Entries supplied:
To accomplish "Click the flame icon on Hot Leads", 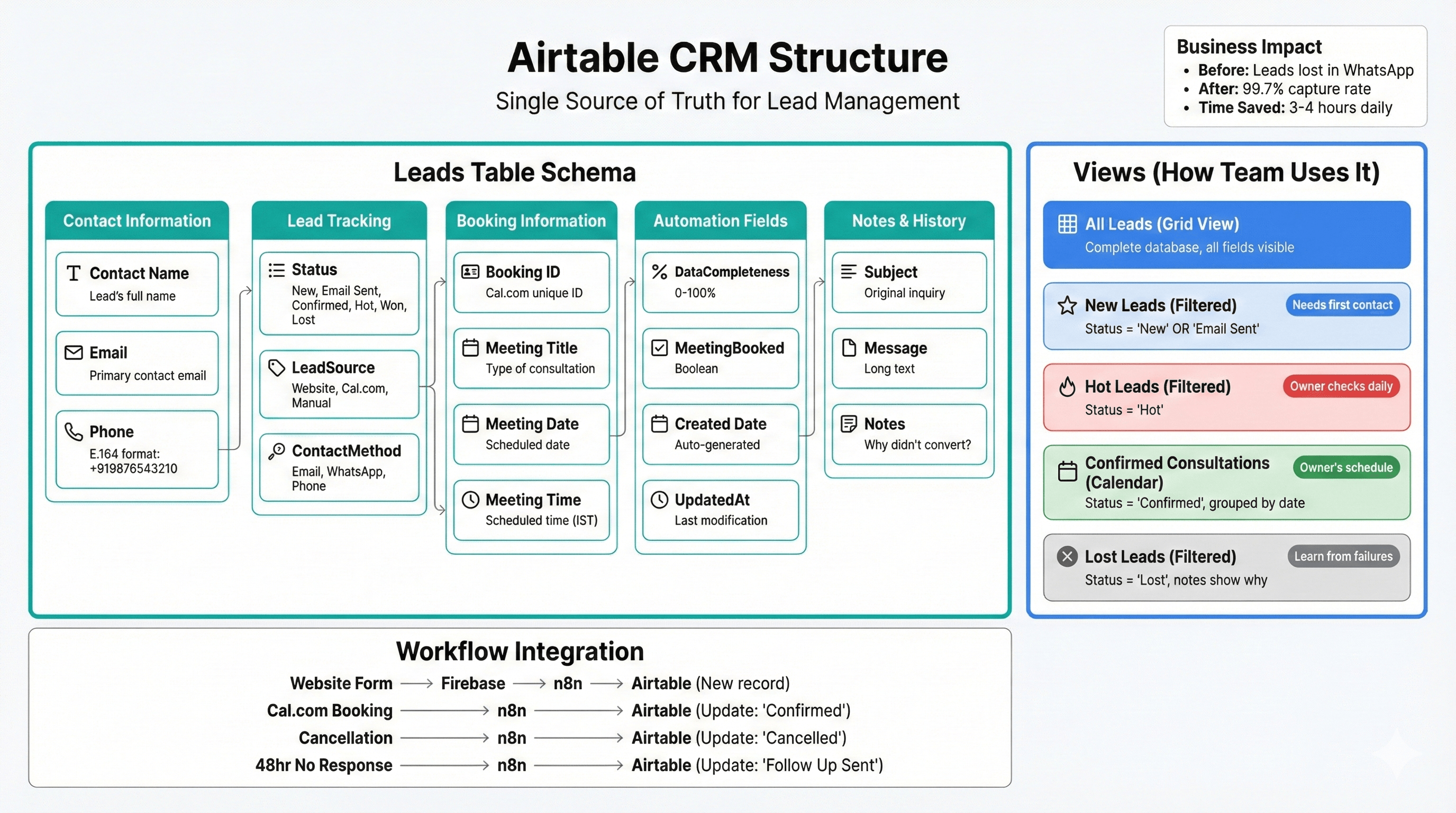I will 1067,387.
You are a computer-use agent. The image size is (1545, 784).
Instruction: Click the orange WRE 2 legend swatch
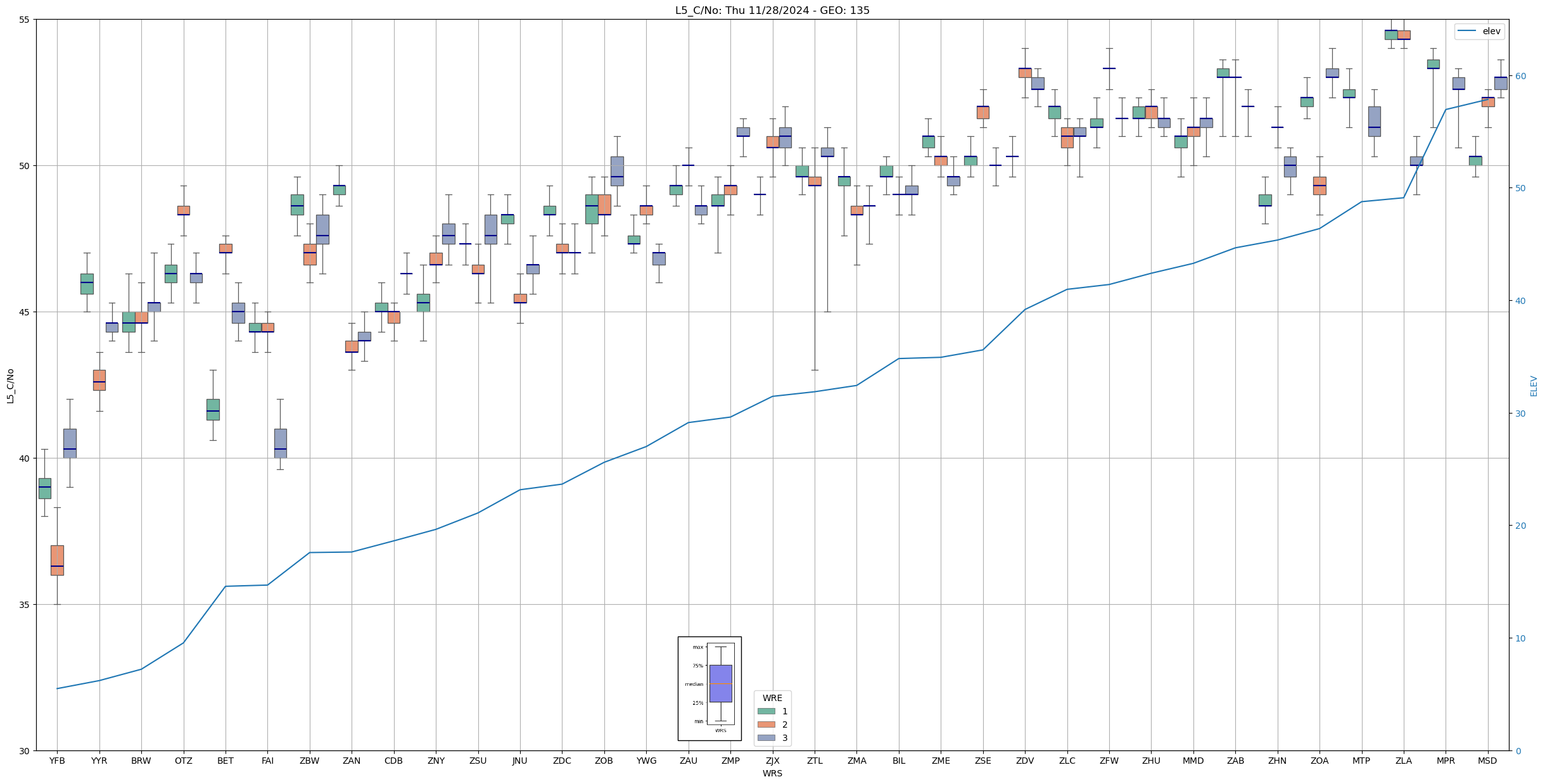click(766, 724)
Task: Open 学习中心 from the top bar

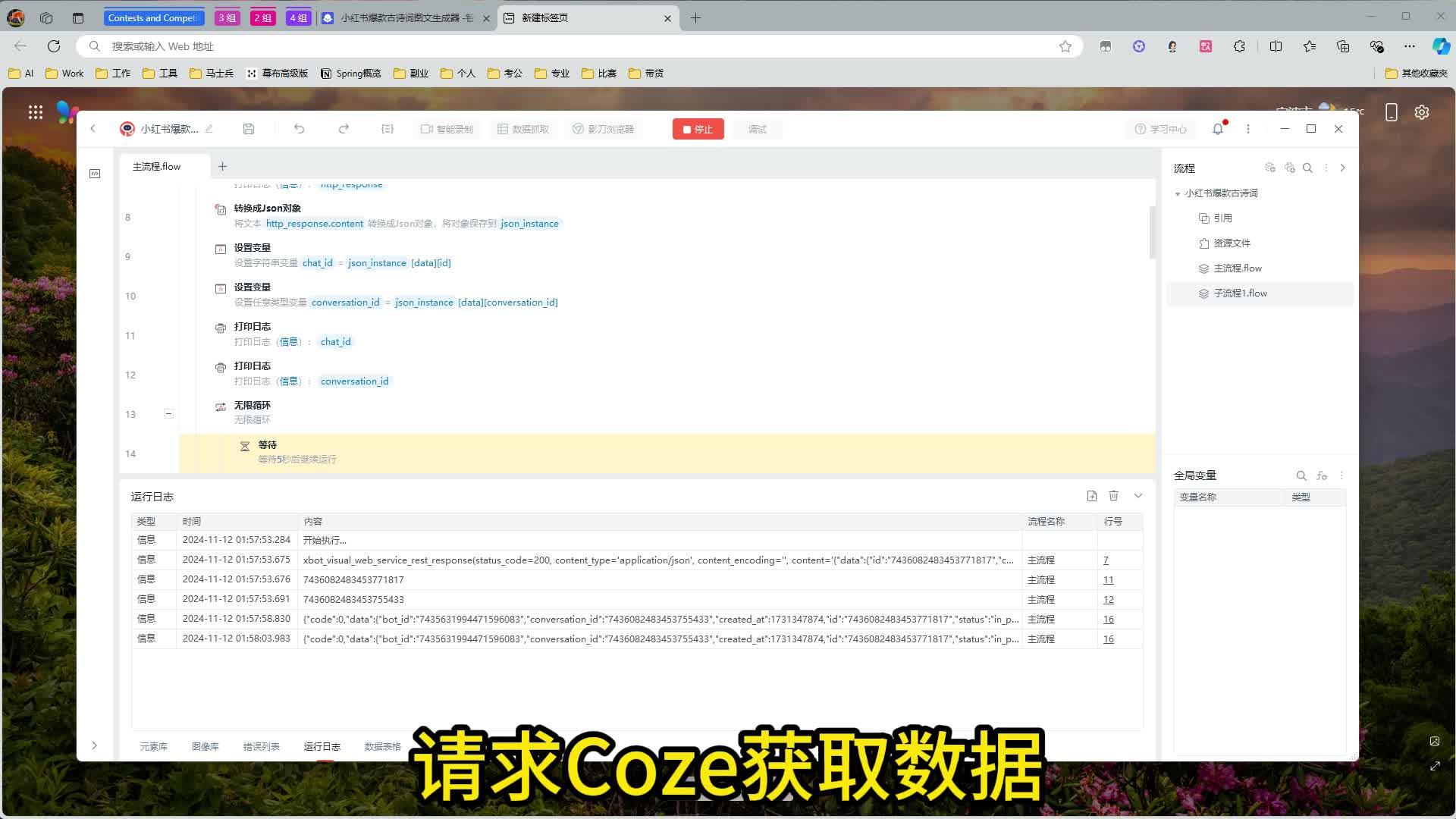Action: [x=1160, y=129]
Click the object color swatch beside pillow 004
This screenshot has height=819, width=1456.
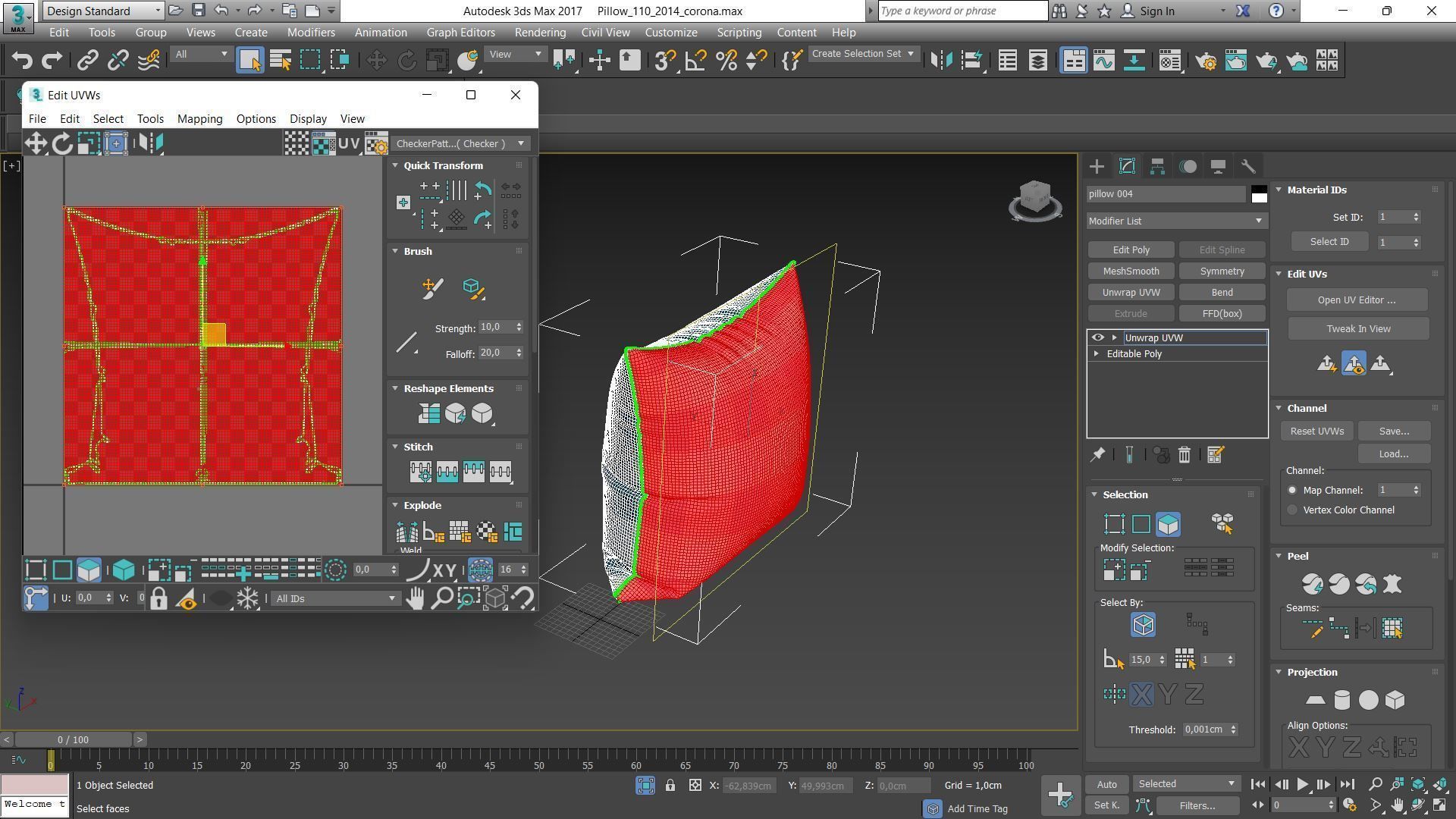tap(1259, 194)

Your instructions: With the pictures removed, write out exactly the lines from the line containing "Instruction: Click the" through the last line of the material above, both included.

Answer to this exercise:
Instruction: Click the orange WRE 2 legend swatch
click(766, 724)
Task: Open 学习中心 from the top bar

Action: [x=1160, y=129]
Click the object color swatch beside pillow 004
This screenshot has height=819, width=1456.
tap(1259, 194)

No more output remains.